The expert paradox here is strong - tools that are supposed to democratise access to development end up being the most powerful in the hands of people who already know what they want. But - explaining why is next to impossible.

It's not helpful to just say "you just need to get better at reading and debugging" when someone just wants something to work. It negates their ability to contribute novel or challenging ideas, things which push us all forward.

The Widening Gap

I worry the gap is only going to become more pronounced. It's a trend I'm keeping an eye on in my personal practice, to counter the imbalance where we might lose more than we gained.

The traditional learning path in software development has always been messy and indirect. Someone might start with terrible debugging skills but have incredible intuition for system architecture, or struggle with syntax but excel at understanding user needs. The gradual progression through increasingly complex problems gave different types of minds time to find their strengths and develop complementary skills.

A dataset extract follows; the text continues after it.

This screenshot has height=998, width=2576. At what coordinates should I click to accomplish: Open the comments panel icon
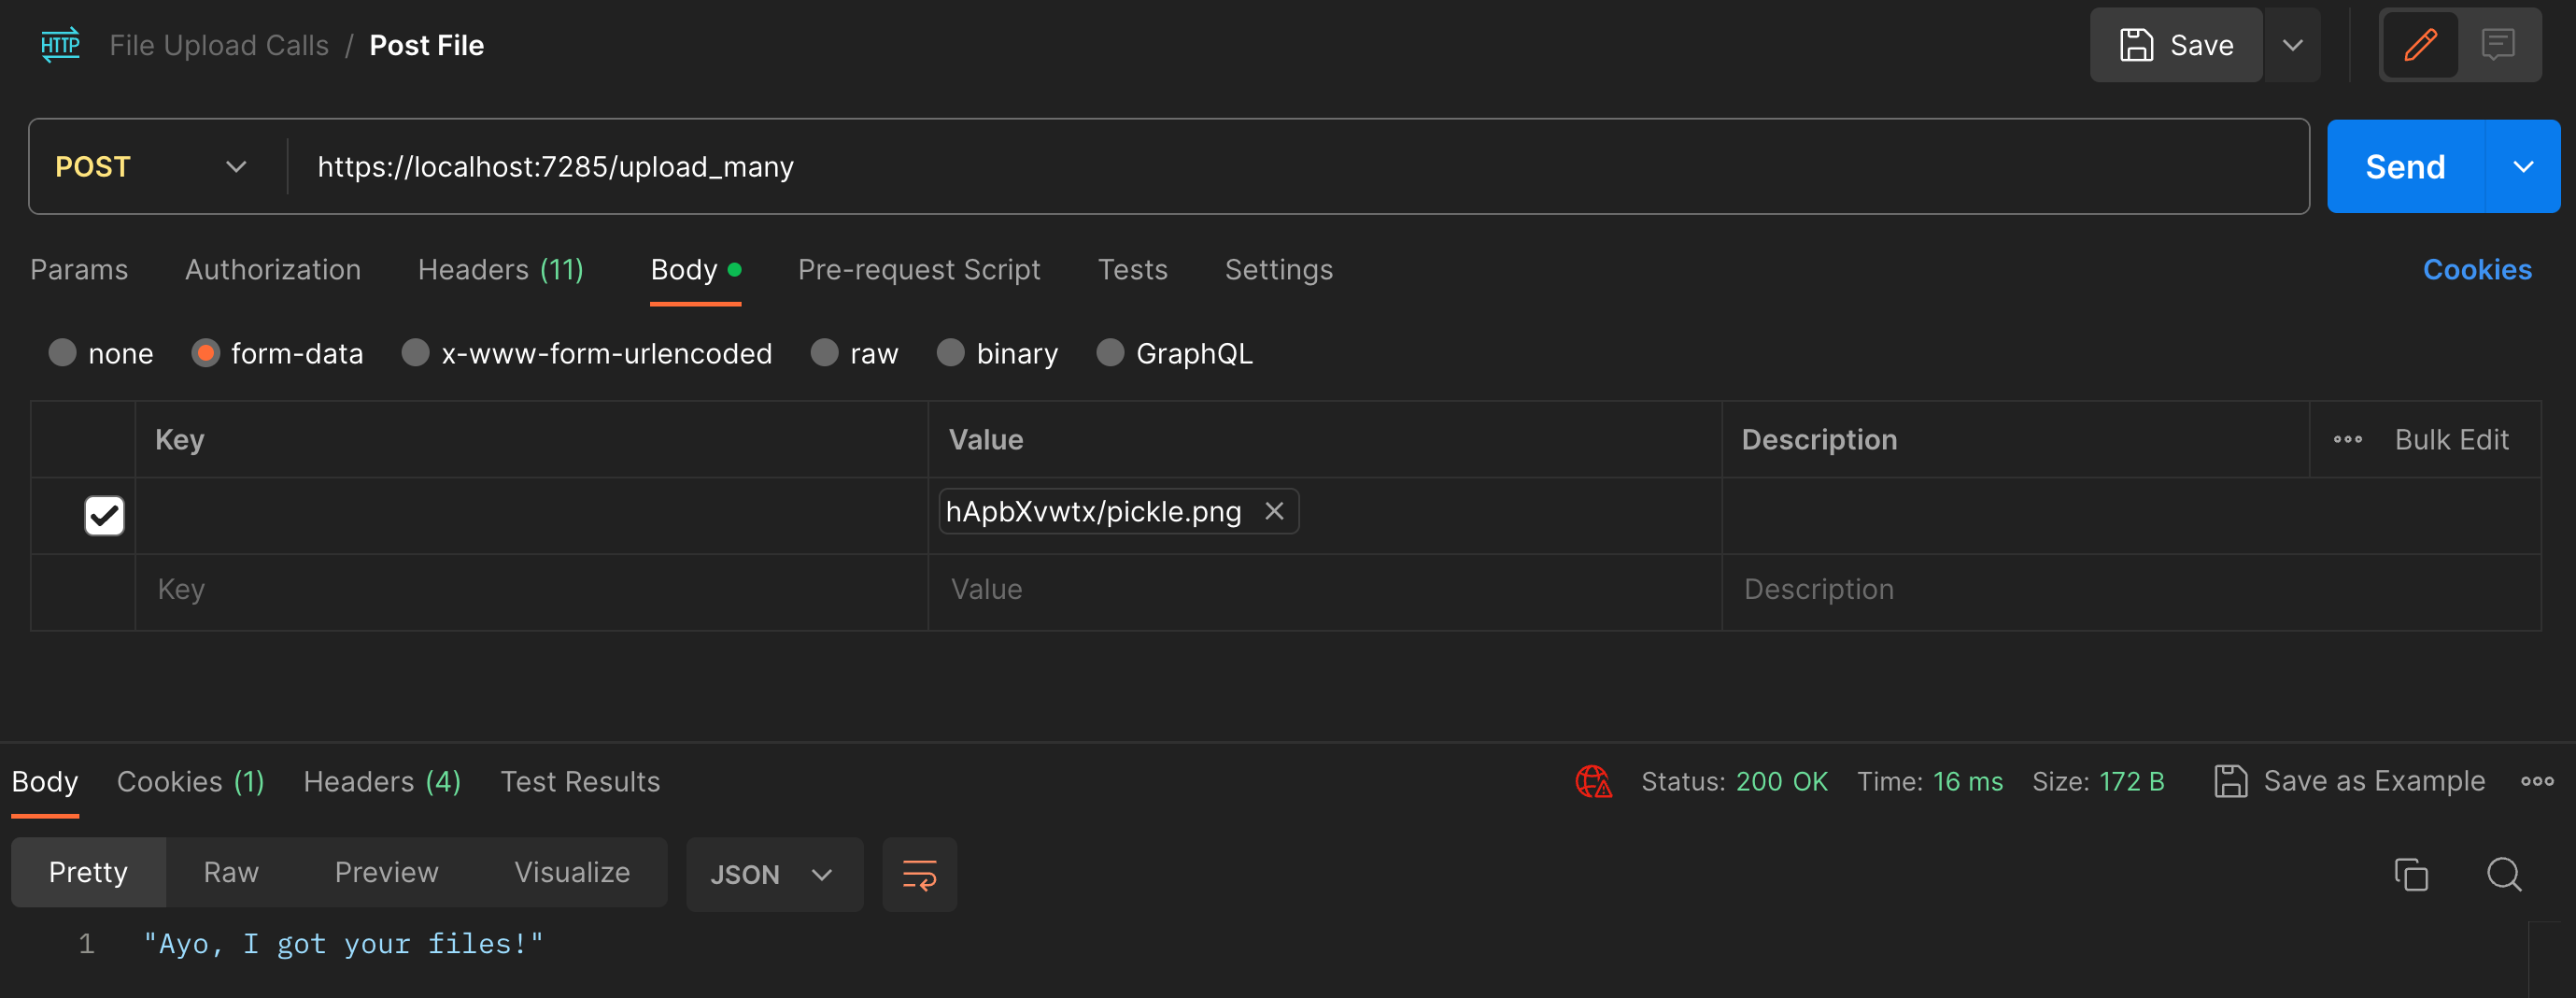2497,45
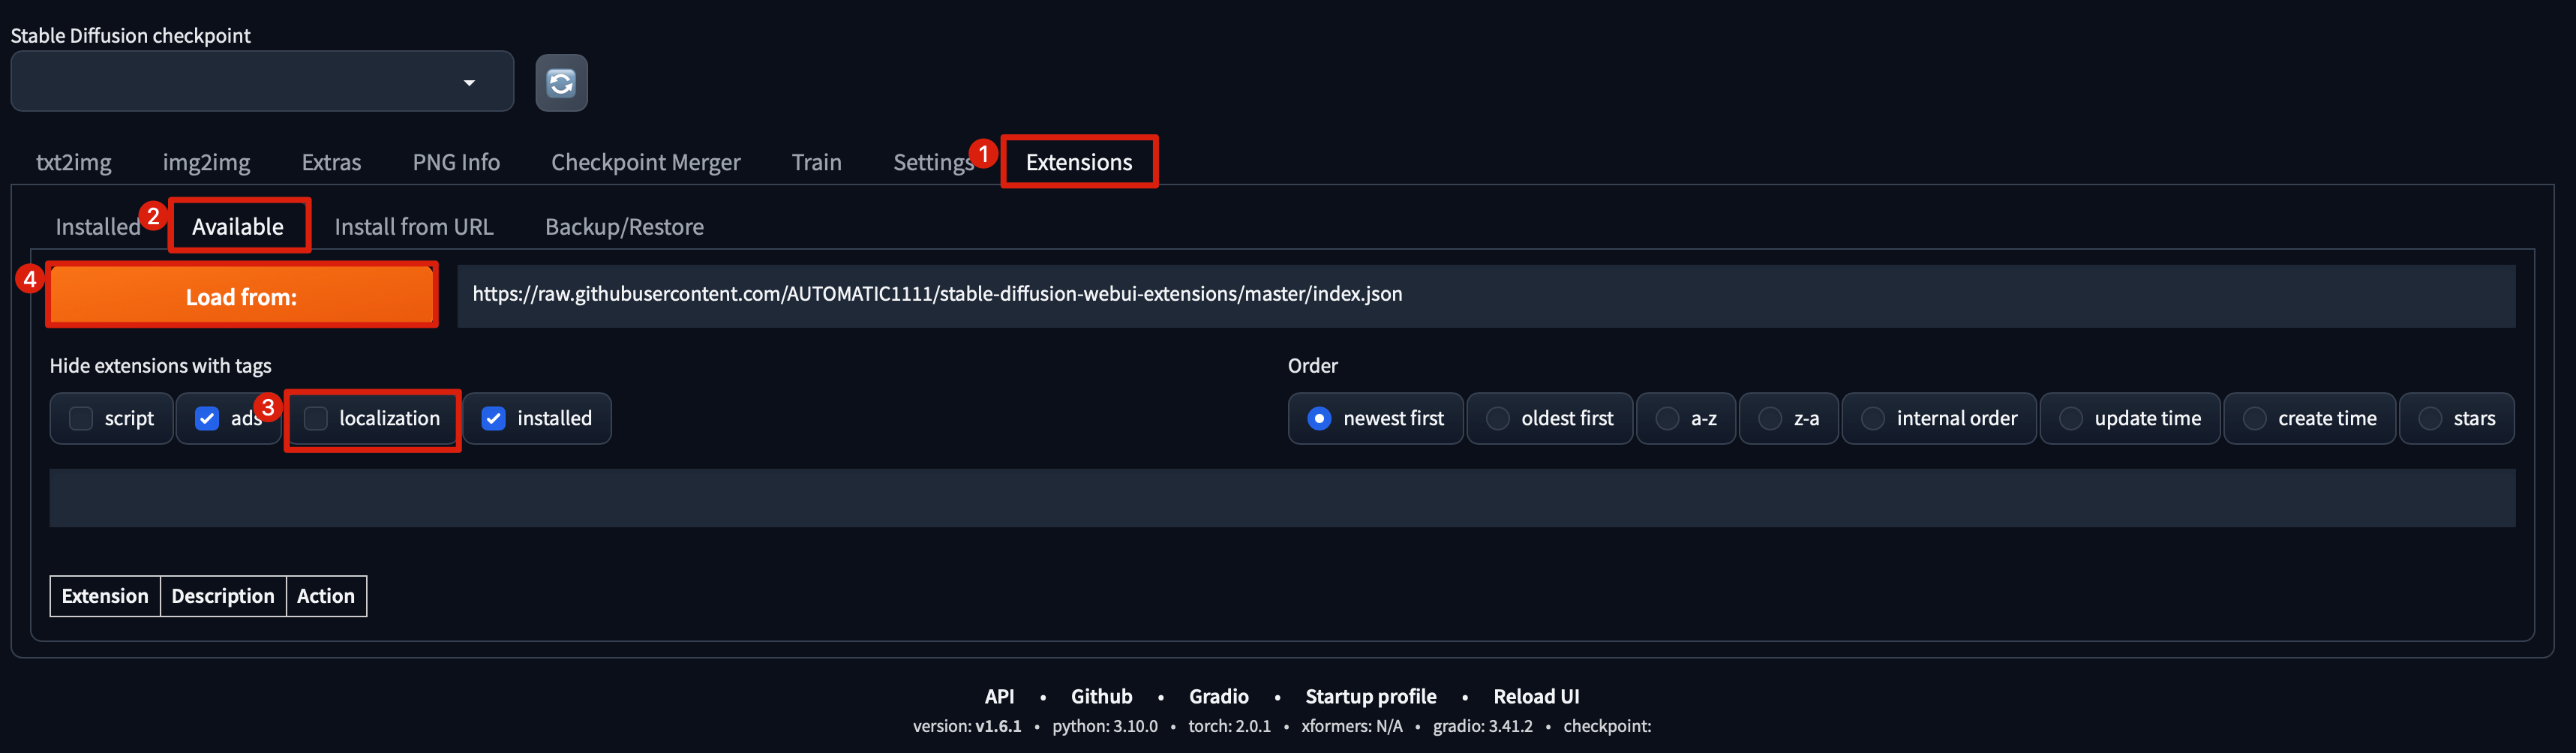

But if the new gatekeeping mechanism becomes "can you immediately make sense of thousands of lines of generated code?" then we're selecting for a much narrower cognitive profile. We risk losing the people who think in pictures, who need to build understanding through experimentation, or who process information more slowly but more thoroughly.

Some of the most valuable contributors to software have been those who thought differently about problems, who saw patterns others missed, who asked uncomfortable questions that led to better designs. If we accidentally optimise them out of the pipeline, we lose not just individual talent but cognitive diversity - exactly the kinds of minds we need most for complex systems challenges ahead.